You can find his columns by searching CBS-MW using his last name. However, you'll need the free sign-up to access the historical (hysterical? <g>) articles. Here's a snippet...

Tremendous China gains still ahead
Translation: Don't believe the bubble-sayers

By Thom Calandra, CBS.MarketWatch.com
Last Update: 12:59 PM ET Nov. 5, 2003

NEW YORK (CBS.MW) -- If you're selling into the China (and Mongolia) commodities rally right now, you're leaving a heap of money on the table.

This is financial journalism rule No. 1 (in my book, anyway): Whenever the world's leading fiscal writers and seers start using the words "overheated" and "bubble," it's almost always because they don't own the stuff themselves.

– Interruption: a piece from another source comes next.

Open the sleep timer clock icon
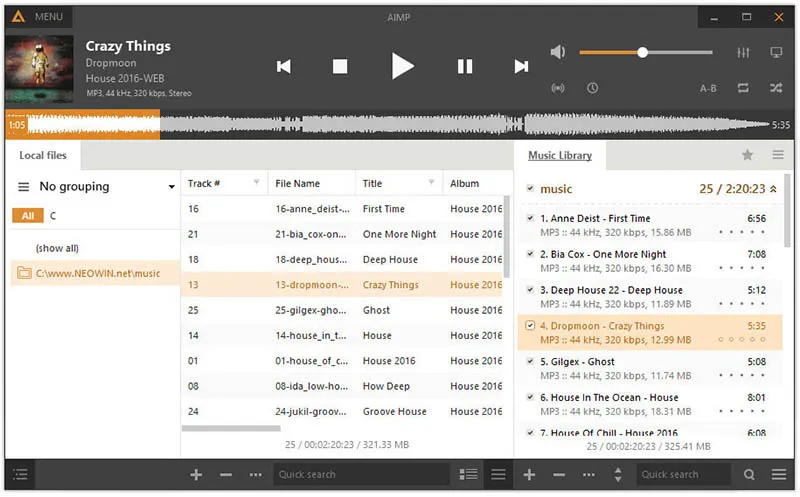 pos(592,88)
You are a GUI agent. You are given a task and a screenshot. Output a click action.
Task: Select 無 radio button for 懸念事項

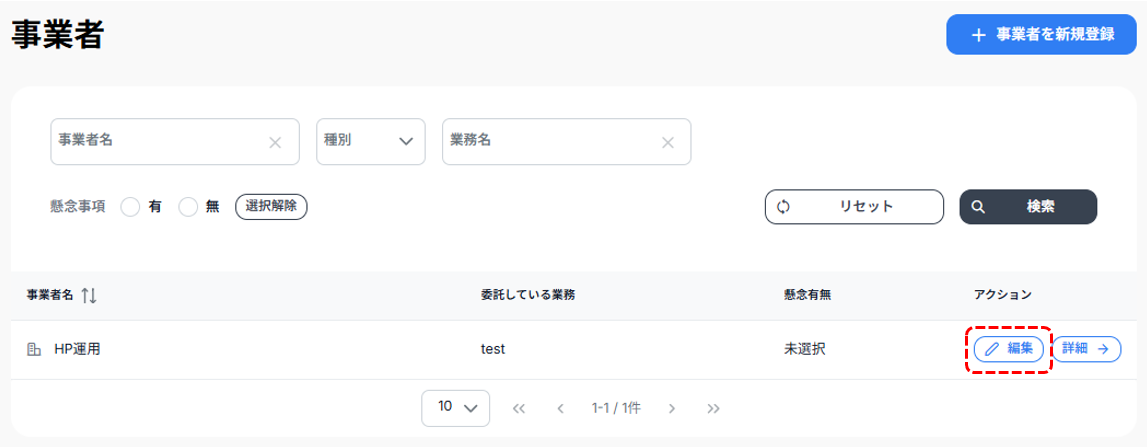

"China, and the rest of Asia, are areas you want to be buying whenever there's weakness," Marc Faber, Hong Kong-based asset manager and Swiss-trained economist, just told me. "This is tomorrow's gold." That, by the way -- "Tomorrow's Gold" -- is the name of Faber's latest book, and it's a doozy. See: Dr. Doom, we presume?

The financial press -- and traditional economists -- are worried that China's booming demand for raw materials (copper, gold, nickel, steel, energy, textiles, lumber and so on) will lead to "overcapacity" and a burst bubble across Asia.

Don't believe it. The melt-UP in the prices of copper, platinum, nickel, iron ore, even zinc, will benefit commodities investors, and their descendants, for a very long time. The biggest beneficiaries right now, in the world of investors, are the metals equities, and in specific instance, energy exploration companies. See: The Calandra Report.